This morning I went outside, onto the back parking deck where the view of the sky is most unobstructed. I took library books to the car, but my real reason for venturing out was to see if I could observe the eclipse. It's been cloudy and raining, so I knew that I would likely not see the moon.
I scanned the sky to the west, where I knew the moon should be setting. Was that glow behind the building the moon or light pollution? Then the clouds shifted, and I saw part of the moon. Was it the eclipse shrouding it or clouds or both? If I hadn't known an eclipse was happening, I'd have just assumed the clouds were acting as shadow.
Tears welled up, a curious reaction in some ways, although in other ways not so strange. It's been a tough week, in a tough season, in a tough twenty-two months in a century that's beginning to seem like a rewind of all the human progress that happened in the last century. I'm old enough now that when tears come, I don't try to suppress them (although I might try to find an unobtrusive way to cry, if I'm at work).
I got the library books to the car, and the rain pattered a bit more insistently. The clouds covered the moon, and I went back inside to finish my poetry submission. I haven't submitted much since I started seminary.
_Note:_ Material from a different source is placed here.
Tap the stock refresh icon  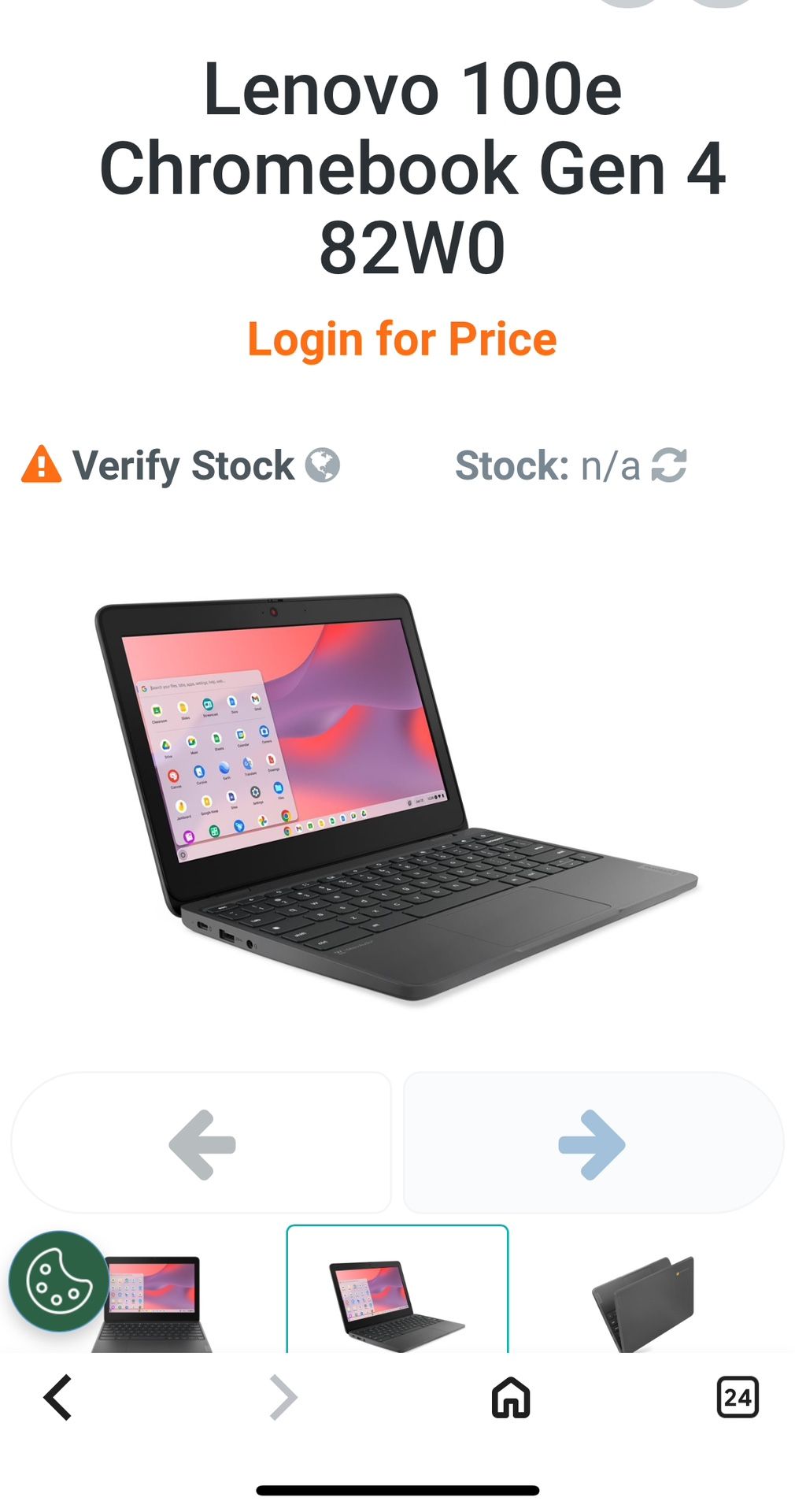point(669,465)
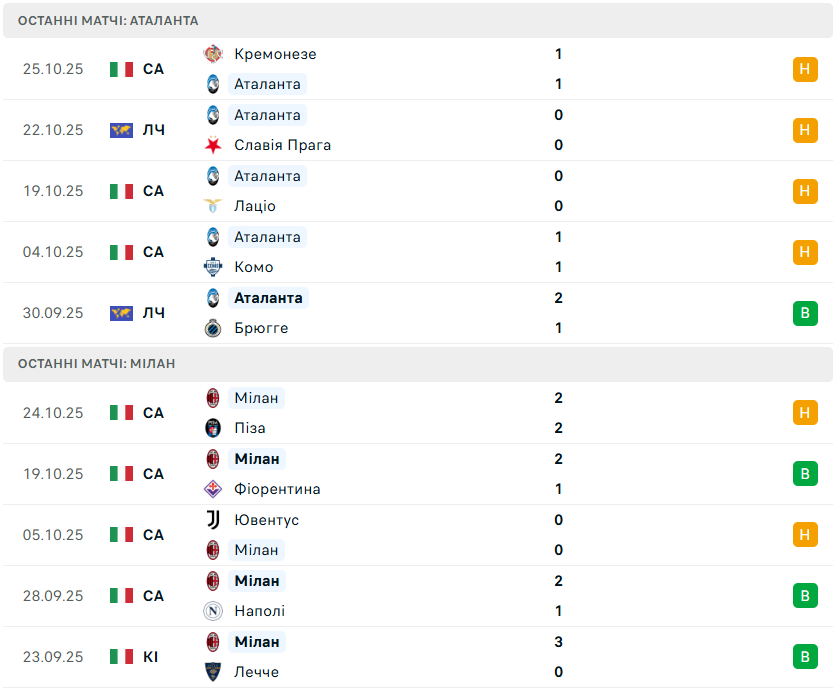This screenshot has width=837, height=691.
Task: Open the green win badge for Atalanta–Brugge
Action: tap(804, 313)
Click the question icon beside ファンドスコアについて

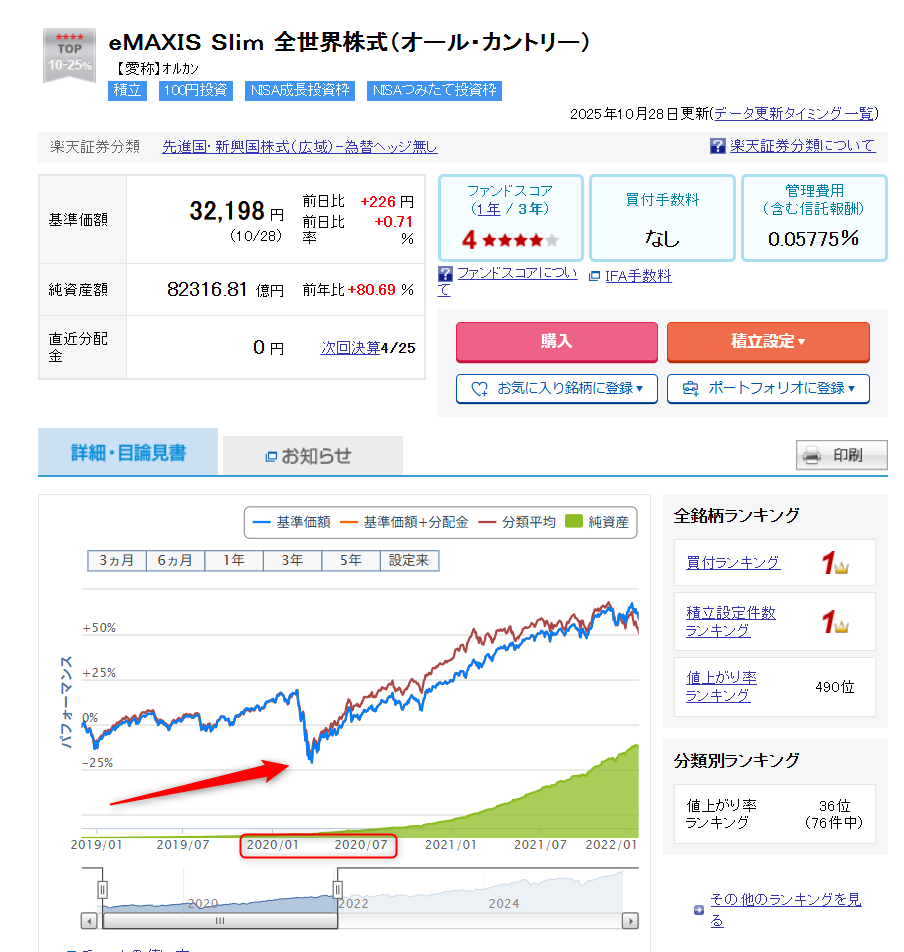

In part it's because I have other work to do, seminary work, which consumes much of the time I used to have available to make poetry submissions.
But in part, it's because submitting is suddenly expensive. When it was the cost of 2 stamps, 2 envelopes, some paper, and some ink, I didn't mind. I have trouble paying $3 to submit a poetry packet electronically, but that price is cheap these days. It's hard for me to want to pay $4 and up to submit to a journal that has been rejecting my work for years, if not decades.
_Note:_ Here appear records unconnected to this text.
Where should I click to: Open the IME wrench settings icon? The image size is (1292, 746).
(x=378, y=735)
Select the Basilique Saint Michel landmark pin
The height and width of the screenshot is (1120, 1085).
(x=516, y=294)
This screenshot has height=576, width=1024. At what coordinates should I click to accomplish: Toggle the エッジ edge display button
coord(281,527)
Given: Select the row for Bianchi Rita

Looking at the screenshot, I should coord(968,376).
And I know that the odds are ever longer. When I first started submitting, back in the 1990's, there wasn't the explosion of MFA programs that we see today. In the past, I'd have done a big batch of submissions each fall and hoped that the odds might tip in my favor. This year, I just didn't have the energy or the time.
But it's hard to give up the dream, the variety of dreams that circle around my poems: the dream of becoming a better poet, the dream of my poems finding a wider audience, the dream of a book with a spine, the dream of inspiring the next generation, the dream of finding a way of having more time to do creative stuff and the hope that poem publications might lead to that.
So this morning when I saw a tweet that said that a poetry journal was still looking for poems, and when I realized I hadn't submitted there before, and when I liked the work that I saw there, and when I saw that they accept submissions via e-mail, I decided to come out from the shadows and submit.
And because the possibility of publication still makes me happy, I resolve not to let this part of myself be eclipsed by the other aspects of myself right now: the administrator who has to get certain tasks done because we're short on people to do them, the seminarian with papers to write, the woman who is trying to sell a house.
The elusive dream: integration of all of these selves. Let me continue onward.